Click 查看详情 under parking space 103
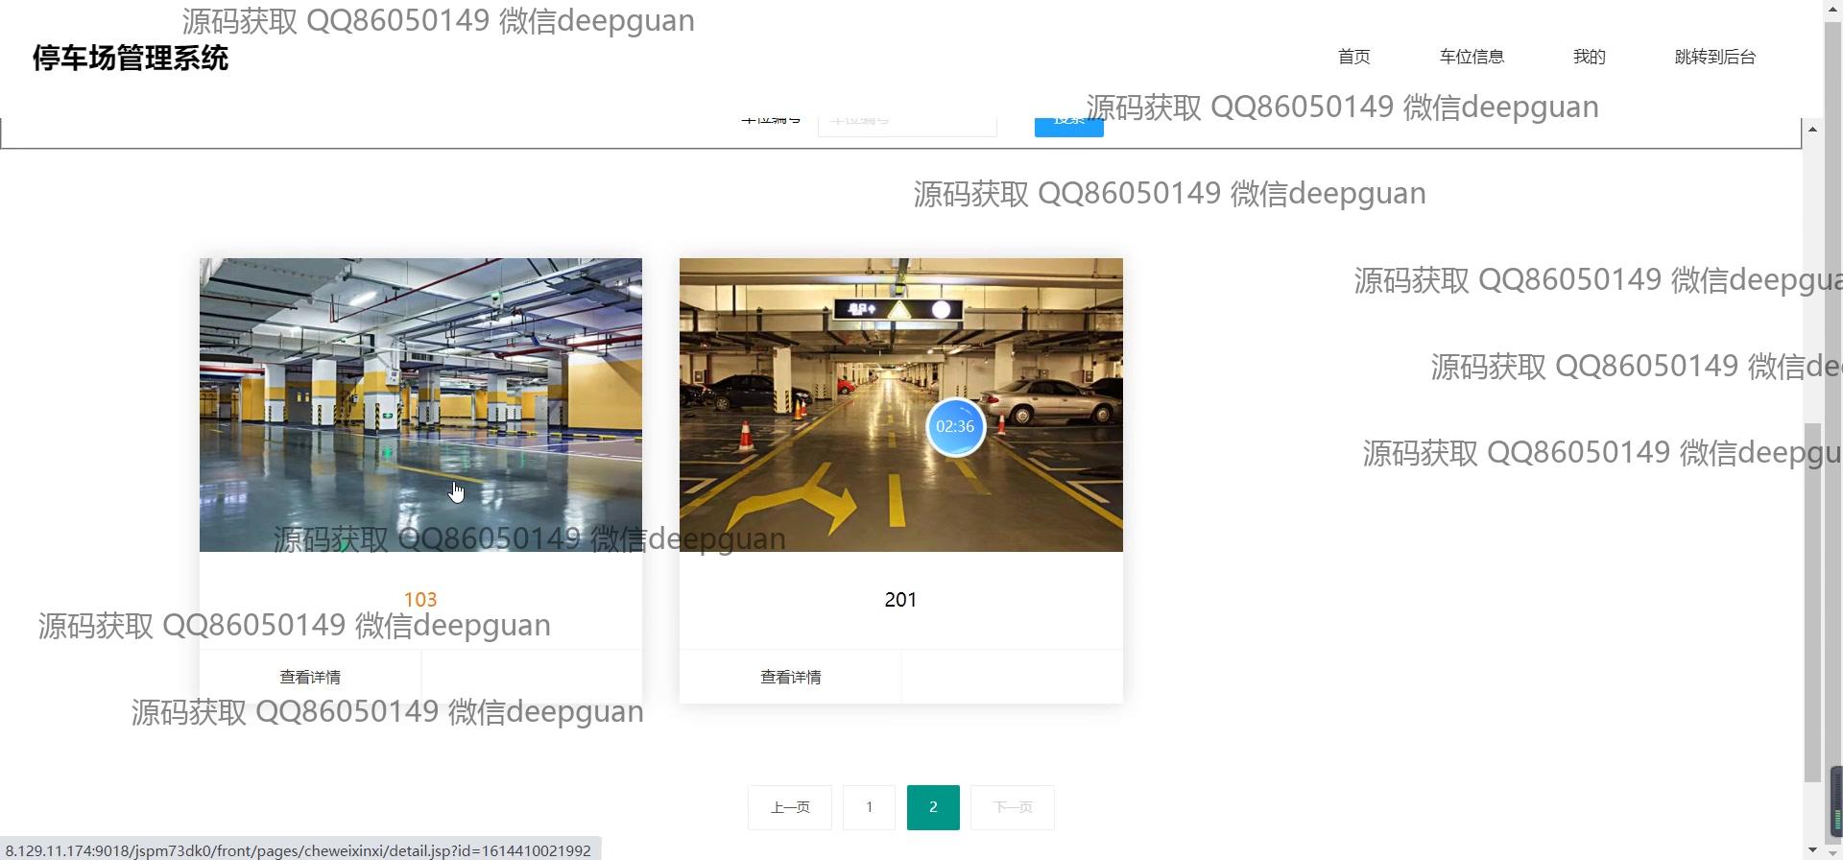1843x860 pixels. pyautogui.click(x=310, y=677)
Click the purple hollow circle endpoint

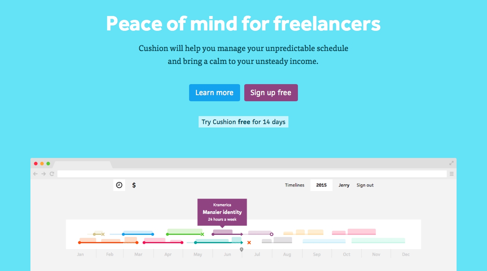coord(271,234)
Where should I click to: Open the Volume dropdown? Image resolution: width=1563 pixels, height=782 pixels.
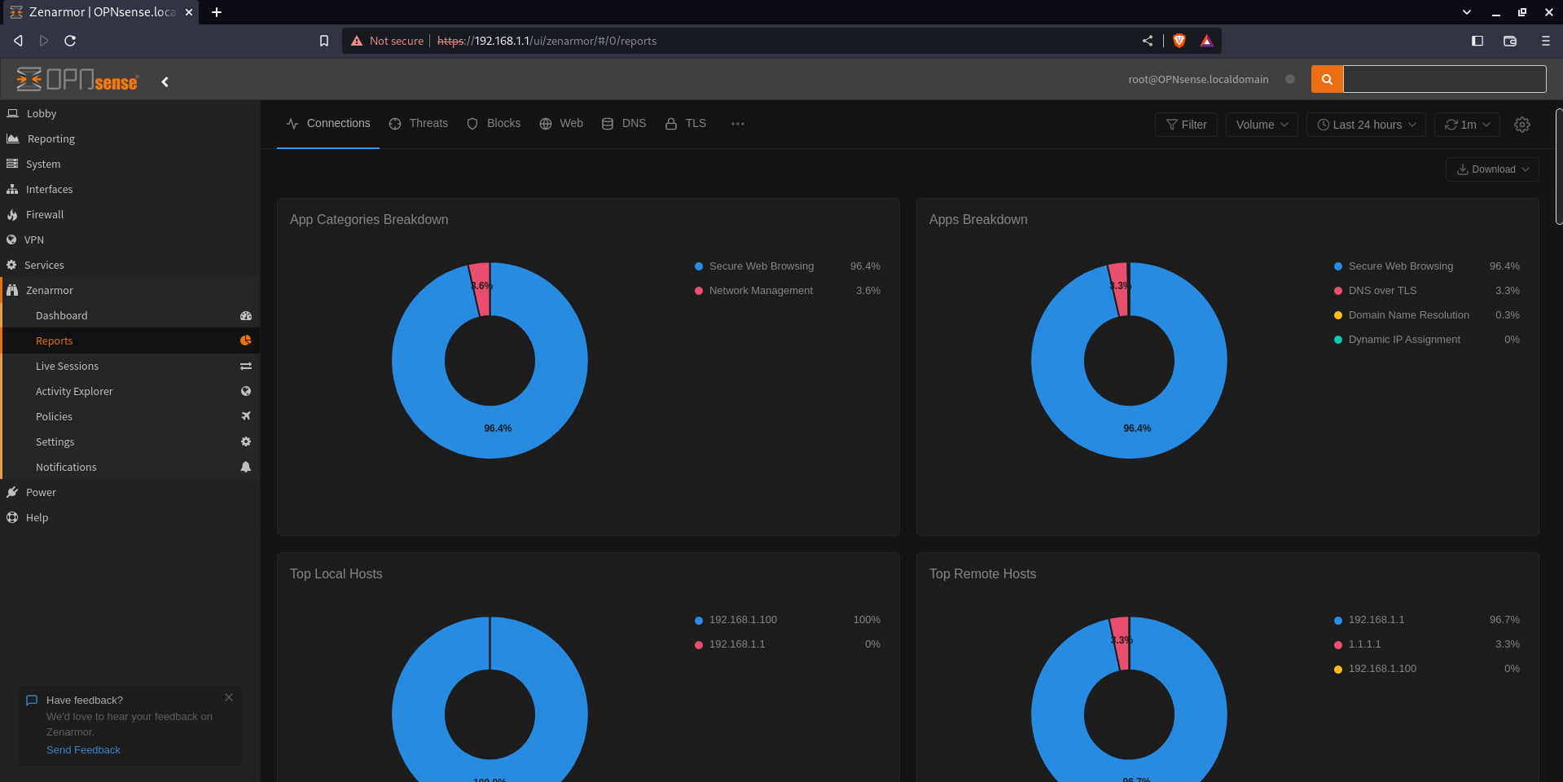click(1262, 125)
════════════════
Problem to solve
Transcribe only the lines from the line holding "Click the purple hollow circle endpoint" to the final line of the listing above. Keep them exact, include both ends, and skip the pictures.

Finished exercise
Click the purple hollow circle endpoint

coord(271,234)
Where should I click to: Open the Volume dropdown? Image resolution: width=1563 pixels, height=782 pixels.
click(1262, 125)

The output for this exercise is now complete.